### What is required
Your response should consist solely of the records, written out exactly.

### Records from a dataset
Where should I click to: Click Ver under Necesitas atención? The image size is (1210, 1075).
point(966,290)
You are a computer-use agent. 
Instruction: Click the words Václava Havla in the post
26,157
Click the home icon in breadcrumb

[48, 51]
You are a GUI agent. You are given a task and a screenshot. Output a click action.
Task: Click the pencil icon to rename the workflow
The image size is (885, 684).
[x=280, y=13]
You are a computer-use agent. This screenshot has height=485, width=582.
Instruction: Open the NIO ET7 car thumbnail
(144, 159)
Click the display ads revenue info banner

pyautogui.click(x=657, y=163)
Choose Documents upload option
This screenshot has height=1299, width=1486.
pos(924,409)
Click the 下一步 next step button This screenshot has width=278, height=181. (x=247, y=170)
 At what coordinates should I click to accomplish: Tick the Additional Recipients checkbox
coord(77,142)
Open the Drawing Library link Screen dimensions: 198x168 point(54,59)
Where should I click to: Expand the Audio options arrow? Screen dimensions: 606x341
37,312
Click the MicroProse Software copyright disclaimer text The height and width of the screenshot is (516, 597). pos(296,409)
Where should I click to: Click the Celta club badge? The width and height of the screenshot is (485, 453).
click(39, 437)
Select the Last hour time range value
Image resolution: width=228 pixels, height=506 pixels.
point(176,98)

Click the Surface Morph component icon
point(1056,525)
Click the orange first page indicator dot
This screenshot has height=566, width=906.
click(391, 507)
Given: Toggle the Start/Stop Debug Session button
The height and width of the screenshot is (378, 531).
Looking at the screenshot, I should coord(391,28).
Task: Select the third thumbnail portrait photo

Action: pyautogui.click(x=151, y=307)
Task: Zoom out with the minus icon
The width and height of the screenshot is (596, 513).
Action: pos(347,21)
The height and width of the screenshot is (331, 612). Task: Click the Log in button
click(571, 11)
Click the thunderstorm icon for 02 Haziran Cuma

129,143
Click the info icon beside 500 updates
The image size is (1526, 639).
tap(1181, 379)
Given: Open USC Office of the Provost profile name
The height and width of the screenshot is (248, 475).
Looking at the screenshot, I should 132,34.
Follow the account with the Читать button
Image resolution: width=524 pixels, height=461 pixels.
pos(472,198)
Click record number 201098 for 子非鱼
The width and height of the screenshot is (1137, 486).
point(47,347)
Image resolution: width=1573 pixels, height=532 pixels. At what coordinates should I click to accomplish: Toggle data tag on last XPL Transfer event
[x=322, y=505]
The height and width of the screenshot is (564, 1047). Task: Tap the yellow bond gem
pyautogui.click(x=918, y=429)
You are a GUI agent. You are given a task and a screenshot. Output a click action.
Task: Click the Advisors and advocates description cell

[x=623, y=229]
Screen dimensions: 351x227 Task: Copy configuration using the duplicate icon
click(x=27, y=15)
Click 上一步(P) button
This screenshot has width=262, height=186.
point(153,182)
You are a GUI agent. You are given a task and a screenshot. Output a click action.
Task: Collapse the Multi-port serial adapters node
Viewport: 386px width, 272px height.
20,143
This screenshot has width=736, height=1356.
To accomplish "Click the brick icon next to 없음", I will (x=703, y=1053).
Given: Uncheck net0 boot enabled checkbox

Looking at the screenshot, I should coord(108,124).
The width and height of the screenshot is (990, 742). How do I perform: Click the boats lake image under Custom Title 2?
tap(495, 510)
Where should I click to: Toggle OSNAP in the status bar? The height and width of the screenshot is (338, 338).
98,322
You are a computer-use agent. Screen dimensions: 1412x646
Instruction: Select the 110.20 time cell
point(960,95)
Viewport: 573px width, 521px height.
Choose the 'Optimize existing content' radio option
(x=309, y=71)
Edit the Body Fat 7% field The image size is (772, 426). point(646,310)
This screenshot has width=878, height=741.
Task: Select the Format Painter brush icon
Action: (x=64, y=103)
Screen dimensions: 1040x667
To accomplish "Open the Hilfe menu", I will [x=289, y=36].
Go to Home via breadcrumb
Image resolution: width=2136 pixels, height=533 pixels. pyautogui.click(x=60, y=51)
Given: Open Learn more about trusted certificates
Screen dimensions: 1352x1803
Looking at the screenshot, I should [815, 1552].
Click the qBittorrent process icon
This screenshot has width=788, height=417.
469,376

### Your solution
Where should I click to: Click Ver under Necesitas atención? The image size is (1210, 1075).
point(966,290)
You are a computer-use agent. 
Instruction: Click the words Václava Havla in the post
26,157
Click the home icon in breadcrumb

[48, 51]
You are a GUI agent. You are given a task and a screenshot. Output a click action.
Task: Click the pencil icon to rename the workflow
The image size is (885, 684).
[x=280, y=13]
You are a computer-use agent. This screenshot has height=485, width=582.
Instruction: Open the NIO ET7 car thumbnail
(144, 159)
Click the display ads revenue info banner

pyautogui.click(x=657, y=163)
Choose Documents upload option
This screenshot has height=1299, width=1486.
pos(924,409)
Click the 下一步 next step button This screenshot has width=278, height=181. (x=247, y=170)
 At what coordinates should I click to accomplish: Tick the Additional Recipients checkbox
coord(77,142)
Open the Drawing Library link Screen dimensions: 198x168 point(54,59)
Where should I click to: Expand the Audio options arrow? Screen dimensions: 606x341
37,312
Click the MicroProse Software copyright disclaimer text The height and width of the screenshot is (516, 597). pos(296,409)
Where should I click to: Click the Celta club badge? The width and height of the screenshot is (485, 453).
click(39, 437)
Select the Last hour time range value
Image resolution: width=228 pixels, height=506 pixels.
point(176,98)

Click the Surface Morph component icon
point(1056,525)
Click the orange first page indicator dot
This screenshot has height=566, width=906.
click(391, 507)
Given: Toggle the Start/Stop Debug Session button
The height and width of the screenshot is (378, 531).
Looking at the screenshot, I should coord(391,28).
Task: Select the third thumbnail portrait photo

Action: pyautogui.click(x=151, y=307)
Task: Zoom out with the minus icon
The width and height of the screenshot is (596, 513).
Action: pos(347,21)
The height and width of the screenshot is (331, 612). Task: Click the Log in button
click(571, 11)
Click the thunderstorm icon for 02 Haziran Cuma

129,143
Click the info icon beside 500 updates
The image size is (1526, 639).
tap(1181, 379)
Given: Open USC Office of the Provost profile name
The height and width of the screenshot is (248, 475).
Looking at the screenshot, I should 132,34.
Follow the account with the Читать button
Image resolution: width=524 pixels, height=461 pixels.
pos(472,198)
Click record number 201098 for 子非鱼
The width and height of the screenshot is (1137, 486).
point(47,347)
Image resolution: width=1573 pixels, height=532 pixels. At what coordinates should I click to accomplish: Toggle data tag on last XPL Transfer event
[x=322, y=505]
The height and width of the screenshot is (564, 1047). Task: Tap the yellow bond gem
pyautogui.click(x=918, y=429)
You are a GUI agent. You are given a task and a screenshot. Output a click action.
Task: Click the Advisors and advocates description cell

[x=623, y=229]
Screen dimensions: 351x227 Task: Copy configuration using the duplicate icon
click(x=27, y=15)
Click 上一步(P) button
This screenshot has width=262, height=186.
point(153,182)
You are a GUI agent. You are given a task and a screenshot. Output a click action.
Task: Collapse the Multi-port serial adapters node
Viewport: 386px width, 272px height.
20,143
This screenshot has width=736, height=1356.
To accomplish "Click the brick icon next to 없음", I will (x=703, y=1053).
Given: Uncheck net0 boot enabled checkbox

Looking at the screenshot, I should coord(108,124).
The width and height of the screenshot is (990, 742). How do I perform: Click the boats lake image under Custom Title 2?
tap(495, 510)
Where should I click to: Toggle OSNAP in the status bar? The height and width of the screenshot is (338, 338).
98,322
You are a computer-use agent. Screen dimensions: 1412x646
Instruction: Select the 110.20 time cell
point(960,95)
Viewport: 573px width, 521px height.
Choose the 'Optimize existing content' radio option
(x=309, y=71)
Edit the Body Fat 7% field The image size is (772, 426). point(646,310)
This screenshot has width=878, height=741.
Task: Select the Format Painter brush icon
Action: (x=64, y=103)
Screen dimensions: 1040x667
To accomplish "Open the Hilfe menu", I will [x=289, y=36].
Go to Home via breadcrumb
Image resolution: width=2136 pixels, height=533 pixels. pyautogui.click(x=60, y=51)
Given: Open Learn more about trusted certificates
Screen dimensions: 1352x1803
Looking at the screenshot, I should [815, 1552].
Click the qBittorrent process icon
This screenshot has width=788, height=417.
469,376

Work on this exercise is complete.